## Tasks to complete
- 1) In the nursing excerpt below, transcribe the passage from "Adding men to" up to and including "of the nation.".
- 2) Condense the paragraph of the nursing excerpt that begins "Additionally, a recent study in France" into a shorter version that keeps its main facts.

## Excerpt
====

Plus, good news for the guys out there; men are in high demand from hospitals around the country. According to TravelNursing.com, most male nurses are in California, Texas, and Florida – places with typically dense elderly populations – but are lacking in most other states. Male nurses are not only sought after but have a stable and promising future in the field.

Why We (Still) Need Female Nurses

But hold your horses! Female nurses may be the majority in the field right now, but patients need their expertise. Specifically, female patients – or 51% of the population – need the knowledge and help of female nurses.

Regis College’s nursing program highlights the important role female nurses have for their female patients, especially in impoverished areas: “One of the most important areas of study is the intersection of socio-economic factors and women’s health [3]. Researchers attributed the risk to a number of factors, including lack of access to preventive care, incomplete education about health issues, and high-stress levels. Without access to necessary preventive treatment and prenatal care, these low-income women suffer significantly higher mortality rates than the rest of the population. Through public pressure and education, the government and the private sector will continue to expand access to women’s health services throughout the country. [Female NPs] will help address the need.”

Women’s health needs may even be in danger with the recent turnout of the presidential election – with special emphasis put on closing free or low-income health clinics such as Planned Parenthood –  making women’s health practitioners even more important. They can fill the gap in understanding the body and can provide knowledgeable care to those in need.

Additionally, a recent study in France found that male doctors tend to overlook signs of heart failure in female patients. They simply believed females were at less of a risk for heart disease than male patients and didn’t screen for increased risk factors. Although it is true that men are more susceptible, one of the leading medical concerns among women is still heart disease, and overlooking risk factors is extremely dangerous. Luckily, female nurses know what to look for and can help save lives where doctors are being negligent.

The Concerns

Obviously, the wage gap is a concern for many nurses, but solutions are difficult to discuss and would most likely require a whole other article devoted to the topic. However, wages aren’t the only issue that may arise with the co-ed nursing staff.

Just as with any diverse staff, certain problems may arise because of intermixing identities. Most of these problems are easy to navigate once everyone is onboard, and the end result can be a stronger, more supportive, and mindful team.

Communication is one of the biggest issues, as people with different mindsets or perspectives will feel threatened when a new idea comes along to challenge theirs. Often times communication will turn hostile and incivility will arise among coworkers; a dangerous thing to happen in nursing as it can also affect our quality of care for patients.

This struggle can be seen in the business world, as co-ed groups are often less happy in their day-to-day working lives. However, those groups are also more innovative, productive, engaged, and profitable. Adding diverse ideas to the group allows them to think critically and make bolder decisions that are, at times, seen as unconventional.

So the tradeoffs are manageable, and the results are rewarding; despite any potential headaches you may get along the way. My only suggestion is to embrace the addition of men to the field, and to continue the discussion of wage and gender divide.

Adding men to nursing could really help our nursing numbers catch up with the rising demand in healthcare. Plus, their new perspective could really open up the doors to a more innovative future in nursing. Let’s look toward the future, and keep doing the good work for the people who need it. Maybe someday soon men will be working alongside us to better the health of the nation.

====

## Data extracts
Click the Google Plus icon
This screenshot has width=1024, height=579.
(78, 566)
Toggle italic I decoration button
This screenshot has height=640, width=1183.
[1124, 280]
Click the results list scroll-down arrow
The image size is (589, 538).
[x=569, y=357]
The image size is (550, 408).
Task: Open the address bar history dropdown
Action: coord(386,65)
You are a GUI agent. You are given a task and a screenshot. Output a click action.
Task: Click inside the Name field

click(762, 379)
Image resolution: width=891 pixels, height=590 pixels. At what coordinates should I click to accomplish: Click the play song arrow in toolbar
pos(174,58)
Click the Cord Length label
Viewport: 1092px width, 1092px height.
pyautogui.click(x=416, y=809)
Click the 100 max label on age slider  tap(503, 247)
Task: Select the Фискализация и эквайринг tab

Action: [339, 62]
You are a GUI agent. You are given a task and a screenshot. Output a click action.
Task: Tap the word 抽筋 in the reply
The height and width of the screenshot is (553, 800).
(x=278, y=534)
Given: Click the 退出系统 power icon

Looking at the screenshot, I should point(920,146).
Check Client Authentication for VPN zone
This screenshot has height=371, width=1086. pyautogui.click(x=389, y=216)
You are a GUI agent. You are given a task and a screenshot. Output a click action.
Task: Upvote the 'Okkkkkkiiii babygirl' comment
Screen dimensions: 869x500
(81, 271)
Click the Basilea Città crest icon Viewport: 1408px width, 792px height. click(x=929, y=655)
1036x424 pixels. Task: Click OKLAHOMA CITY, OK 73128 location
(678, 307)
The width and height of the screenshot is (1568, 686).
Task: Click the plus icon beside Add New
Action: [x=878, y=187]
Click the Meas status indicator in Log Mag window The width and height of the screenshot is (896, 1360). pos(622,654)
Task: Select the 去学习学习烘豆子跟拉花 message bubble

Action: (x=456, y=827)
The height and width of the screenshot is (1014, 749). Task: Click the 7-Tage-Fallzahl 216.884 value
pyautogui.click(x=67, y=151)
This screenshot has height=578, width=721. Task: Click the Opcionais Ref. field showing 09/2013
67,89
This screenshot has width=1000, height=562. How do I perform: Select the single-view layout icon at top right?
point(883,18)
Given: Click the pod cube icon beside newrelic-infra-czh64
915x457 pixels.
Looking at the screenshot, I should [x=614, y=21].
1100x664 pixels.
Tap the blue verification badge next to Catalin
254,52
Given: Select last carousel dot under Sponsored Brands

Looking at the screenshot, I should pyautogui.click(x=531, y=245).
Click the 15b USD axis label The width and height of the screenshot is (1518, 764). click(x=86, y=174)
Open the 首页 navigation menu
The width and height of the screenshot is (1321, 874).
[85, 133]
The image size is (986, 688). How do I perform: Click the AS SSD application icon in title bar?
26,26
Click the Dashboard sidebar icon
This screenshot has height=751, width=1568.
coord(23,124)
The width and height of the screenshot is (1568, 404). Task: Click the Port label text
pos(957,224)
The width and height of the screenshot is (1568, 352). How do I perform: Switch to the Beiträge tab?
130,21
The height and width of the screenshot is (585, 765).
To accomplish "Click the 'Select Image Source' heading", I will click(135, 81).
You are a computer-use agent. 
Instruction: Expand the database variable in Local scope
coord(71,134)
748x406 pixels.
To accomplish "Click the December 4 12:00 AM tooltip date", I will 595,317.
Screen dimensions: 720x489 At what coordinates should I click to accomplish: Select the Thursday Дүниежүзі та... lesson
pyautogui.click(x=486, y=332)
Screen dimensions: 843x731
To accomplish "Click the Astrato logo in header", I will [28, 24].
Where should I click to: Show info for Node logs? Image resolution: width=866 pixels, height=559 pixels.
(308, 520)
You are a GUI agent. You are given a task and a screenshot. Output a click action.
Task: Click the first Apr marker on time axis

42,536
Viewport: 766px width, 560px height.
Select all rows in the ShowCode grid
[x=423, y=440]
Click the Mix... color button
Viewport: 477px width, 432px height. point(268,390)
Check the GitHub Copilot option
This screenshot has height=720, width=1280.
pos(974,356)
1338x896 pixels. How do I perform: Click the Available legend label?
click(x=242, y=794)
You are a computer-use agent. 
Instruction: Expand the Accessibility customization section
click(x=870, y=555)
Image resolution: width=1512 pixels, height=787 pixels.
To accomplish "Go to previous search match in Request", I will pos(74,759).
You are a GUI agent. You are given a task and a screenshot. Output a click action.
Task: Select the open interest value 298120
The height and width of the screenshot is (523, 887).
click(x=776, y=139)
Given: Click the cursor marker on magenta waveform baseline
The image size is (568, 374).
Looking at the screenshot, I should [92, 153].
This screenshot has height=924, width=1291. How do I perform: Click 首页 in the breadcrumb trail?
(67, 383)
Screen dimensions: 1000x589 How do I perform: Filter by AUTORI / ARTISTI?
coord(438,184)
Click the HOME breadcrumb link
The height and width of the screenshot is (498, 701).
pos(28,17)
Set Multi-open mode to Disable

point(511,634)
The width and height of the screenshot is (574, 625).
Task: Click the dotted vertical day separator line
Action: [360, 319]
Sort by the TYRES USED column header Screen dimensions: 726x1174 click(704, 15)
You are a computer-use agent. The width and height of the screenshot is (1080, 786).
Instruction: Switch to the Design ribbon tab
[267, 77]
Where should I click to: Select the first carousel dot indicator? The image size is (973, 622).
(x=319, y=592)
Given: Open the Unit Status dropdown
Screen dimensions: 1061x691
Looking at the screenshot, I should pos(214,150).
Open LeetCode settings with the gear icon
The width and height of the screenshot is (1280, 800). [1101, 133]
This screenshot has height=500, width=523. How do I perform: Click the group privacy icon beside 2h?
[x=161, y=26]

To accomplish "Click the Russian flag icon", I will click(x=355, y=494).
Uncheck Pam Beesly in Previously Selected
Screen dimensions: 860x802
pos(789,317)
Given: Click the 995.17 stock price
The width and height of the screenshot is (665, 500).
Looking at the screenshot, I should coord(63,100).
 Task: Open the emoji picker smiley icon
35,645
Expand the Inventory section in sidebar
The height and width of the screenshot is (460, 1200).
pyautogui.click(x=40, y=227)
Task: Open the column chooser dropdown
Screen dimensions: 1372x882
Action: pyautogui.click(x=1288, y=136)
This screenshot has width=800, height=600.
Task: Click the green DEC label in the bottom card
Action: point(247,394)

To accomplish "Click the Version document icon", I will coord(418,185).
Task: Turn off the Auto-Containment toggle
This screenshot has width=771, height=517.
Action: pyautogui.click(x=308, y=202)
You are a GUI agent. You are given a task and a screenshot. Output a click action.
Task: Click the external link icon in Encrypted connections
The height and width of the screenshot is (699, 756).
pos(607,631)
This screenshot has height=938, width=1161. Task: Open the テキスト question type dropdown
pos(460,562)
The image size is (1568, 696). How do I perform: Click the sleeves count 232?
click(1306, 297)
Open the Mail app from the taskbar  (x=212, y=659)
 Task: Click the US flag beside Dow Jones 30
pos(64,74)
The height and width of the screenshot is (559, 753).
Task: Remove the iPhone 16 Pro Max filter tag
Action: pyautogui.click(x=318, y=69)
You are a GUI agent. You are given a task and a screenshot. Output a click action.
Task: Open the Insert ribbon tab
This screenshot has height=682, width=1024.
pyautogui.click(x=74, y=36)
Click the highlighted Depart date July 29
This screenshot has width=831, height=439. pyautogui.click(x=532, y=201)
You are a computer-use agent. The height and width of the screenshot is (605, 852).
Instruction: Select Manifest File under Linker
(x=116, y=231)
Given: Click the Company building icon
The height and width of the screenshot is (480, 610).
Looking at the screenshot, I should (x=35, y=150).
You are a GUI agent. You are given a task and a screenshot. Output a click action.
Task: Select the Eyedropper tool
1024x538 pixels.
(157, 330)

====

## Solved problems
- 1)
Adding men to nursing could really help our nursing numbers catch up with the rising demand in healthcare. Plus, their new perspective could really open up the doors to a more innovative future in nursing. Let’s look toward the future, and keep doing the good work for the people who need it. Maybe someday soon men will be working alongside us to better the health of the nation.

- 2) A study in France found that male doctors tend to overlook signs of heart failure in female patients. They assumed women were at lower risk than men and did not screen for increased risk factors. Men are more susceptible, but heart disease is still one of the leading medical concerns among women, so missing risk factors is extremely dangerous. Female nurses know what to look for and can help save lives where doctors are negligent.